### REQUIRED WORK
Which lines below hold the word "console"? Report each one.

### MATERIAL FOR THIS TASK
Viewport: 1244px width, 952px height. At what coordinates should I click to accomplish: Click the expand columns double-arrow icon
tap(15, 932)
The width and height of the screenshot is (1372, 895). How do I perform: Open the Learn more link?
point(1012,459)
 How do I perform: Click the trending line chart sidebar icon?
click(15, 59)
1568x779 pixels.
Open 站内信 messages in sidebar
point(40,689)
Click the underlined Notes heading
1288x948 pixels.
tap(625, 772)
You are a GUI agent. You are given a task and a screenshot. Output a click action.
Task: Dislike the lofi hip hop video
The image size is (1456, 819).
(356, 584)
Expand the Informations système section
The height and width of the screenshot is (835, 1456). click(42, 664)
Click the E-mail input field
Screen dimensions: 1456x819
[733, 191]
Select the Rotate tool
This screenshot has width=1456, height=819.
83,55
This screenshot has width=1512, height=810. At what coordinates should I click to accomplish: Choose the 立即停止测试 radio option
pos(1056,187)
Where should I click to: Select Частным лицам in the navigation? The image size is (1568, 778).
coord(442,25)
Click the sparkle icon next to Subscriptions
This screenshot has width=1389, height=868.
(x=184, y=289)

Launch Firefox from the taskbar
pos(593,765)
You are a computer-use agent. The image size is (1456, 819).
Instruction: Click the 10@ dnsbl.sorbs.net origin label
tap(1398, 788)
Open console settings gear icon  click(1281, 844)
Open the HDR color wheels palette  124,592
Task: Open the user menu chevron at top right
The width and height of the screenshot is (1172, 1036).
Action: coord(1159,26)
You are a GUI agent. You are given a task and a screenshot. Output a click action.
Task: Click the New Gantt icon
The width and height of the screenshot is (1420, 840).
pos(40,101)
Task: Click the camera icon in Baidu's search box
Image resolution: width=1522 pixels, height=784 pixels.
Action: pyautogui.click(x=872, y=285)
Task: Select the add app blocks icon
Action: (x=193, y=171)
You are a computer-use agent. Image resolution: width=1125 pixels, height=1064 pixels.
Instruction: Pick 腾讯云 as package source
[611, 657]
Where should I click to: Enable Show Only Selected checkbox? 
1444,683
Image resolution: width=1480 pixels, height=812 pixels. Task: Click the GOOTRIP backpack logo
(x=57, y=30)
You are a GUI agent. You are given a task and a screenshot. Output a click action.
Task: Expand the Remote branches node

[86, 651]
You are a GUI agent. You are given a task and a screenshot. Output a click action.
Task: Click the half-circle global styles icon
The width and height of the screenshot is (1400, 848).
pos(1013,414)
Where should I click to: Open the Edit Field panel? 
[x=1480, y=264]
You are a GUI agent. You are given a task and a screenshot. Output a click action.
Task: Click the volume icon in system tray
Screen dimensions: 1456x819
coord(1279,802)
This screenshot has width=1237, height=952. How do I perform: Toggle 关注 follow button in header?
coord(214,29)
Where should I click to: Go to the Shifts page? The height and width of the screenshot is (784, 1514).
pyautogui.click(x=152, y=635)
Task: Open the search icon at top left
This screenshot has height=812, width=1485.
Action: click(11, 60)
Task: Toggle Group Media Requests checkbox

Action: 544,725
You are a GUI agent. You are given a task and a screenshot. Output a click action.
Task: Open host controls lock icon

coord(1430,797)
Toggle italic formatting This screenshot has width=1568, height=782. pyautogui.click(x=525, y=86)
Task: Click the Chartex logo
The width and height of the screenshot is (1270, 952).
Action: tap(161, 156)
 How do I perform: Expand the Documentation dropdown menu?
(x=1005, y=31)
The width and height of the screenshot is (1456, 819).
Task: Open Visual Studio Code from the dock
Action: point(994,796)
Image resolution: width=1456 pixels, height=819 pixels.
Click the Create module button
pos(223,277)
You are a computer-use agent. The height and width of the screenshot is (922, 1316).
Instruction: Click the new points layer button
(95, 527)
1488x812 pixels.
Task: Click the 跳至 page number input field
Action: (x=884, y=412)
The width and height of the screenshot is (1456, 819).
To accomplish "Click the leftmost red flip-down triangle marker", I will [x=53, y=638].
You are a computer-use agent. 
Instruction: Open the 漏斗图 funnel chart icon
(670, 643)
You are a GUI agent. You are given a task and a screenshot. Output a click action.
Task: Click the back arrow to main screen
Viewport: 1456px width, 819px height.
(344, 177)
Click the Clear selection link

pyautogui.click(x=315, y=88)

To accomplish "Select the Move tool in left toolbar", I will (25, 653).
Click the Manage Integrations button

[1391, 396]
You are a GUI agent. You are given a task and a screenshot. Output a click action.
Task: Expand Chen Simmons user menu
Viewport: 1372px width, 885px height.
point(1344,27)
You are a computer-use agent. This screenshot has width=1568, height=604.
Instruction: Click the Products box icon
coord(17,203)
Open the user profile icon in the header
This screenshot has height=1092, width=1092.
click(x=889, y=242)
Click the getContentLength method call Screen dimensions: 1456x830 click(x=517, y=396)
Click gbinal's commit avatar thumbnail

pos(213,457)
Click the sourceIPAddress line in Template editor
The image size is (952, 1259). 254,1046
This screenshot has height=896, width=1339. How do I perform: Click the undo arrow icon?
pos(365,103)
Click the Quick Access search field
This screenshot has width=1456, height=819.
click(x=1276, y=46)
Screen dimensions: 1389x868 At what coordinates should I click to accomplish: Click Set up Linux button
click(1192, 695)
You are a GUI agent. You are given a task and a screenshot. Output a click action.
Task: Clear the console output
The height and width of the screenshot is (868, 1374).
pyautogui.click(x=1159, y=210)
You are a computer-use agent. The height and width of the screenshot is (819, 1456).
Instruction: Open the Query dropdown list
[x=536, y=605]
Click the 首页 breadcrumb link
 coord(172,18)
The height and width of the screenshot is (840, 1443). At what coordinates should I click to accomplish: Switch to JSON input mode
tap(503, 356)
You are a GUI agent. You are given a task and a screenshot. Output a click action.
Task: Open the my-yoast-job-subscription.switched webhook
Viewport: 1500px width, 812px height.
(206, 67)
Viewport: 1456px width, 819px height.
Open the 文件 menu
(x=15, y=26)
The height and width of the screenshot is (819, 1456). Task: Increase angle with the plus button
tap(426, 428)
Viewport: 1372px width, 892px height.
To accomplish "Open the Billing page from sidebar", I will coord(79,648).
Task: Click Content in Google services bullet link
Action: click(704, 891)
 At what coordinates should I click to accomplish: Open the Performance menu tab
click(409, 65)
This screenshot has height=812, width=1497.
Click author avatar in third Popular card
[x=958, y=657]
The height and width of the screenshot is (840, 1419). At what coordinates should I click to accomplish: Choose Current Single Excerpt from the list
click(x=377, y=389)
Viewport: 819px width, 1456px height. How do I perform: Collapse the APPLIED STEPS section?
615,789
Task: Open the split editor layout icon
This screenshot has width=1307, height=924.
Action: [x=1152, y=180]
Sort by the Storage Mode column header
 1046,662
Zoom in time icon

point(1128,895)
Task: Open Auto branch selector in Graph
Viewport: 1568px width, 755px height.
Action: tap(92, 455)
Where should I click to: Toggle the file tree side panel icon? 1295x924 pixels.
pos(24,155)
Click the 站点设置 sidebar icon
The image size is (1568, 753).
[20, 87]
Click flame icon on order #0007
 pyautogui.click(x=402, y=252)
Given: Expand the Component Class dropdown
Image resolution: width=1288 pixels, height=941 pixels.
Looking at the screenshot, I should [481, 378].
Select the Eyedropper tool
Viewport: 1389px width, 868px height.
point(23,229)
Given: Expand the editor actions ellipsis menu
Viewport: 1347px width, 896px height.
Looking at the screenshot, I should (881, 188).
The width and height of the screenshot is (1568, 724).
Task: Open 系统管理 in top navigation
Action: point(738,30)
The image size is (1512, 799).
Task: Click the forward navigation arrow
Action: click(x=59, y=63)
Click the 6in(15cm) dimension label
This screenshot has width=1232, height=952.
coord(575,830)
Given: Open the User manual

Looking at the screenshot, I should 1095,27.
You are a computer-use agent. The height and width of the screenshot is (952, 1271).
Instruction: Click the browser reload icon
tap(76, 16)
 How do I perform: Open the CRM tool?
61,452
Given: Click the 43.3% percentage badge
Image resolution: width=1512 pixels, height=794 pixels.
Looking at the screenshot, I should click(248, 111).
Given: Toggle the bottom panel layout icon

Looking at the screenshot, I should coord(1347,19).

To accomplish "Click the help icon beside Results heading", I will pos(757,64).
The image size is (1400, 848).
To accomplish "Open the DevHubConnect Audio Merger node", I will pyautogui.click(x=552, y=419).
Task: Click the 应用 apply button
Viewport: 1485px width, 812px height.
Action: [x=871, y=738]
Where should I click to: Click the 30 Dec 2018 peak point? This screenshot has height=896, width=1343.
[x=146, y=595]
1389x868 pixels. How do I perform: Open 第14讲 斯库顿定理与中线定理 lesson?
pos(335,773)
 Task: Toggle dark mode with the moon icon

### TASK SOLUTION
Open console settings gear icon  click(1281, 844)
Task: Clear the console output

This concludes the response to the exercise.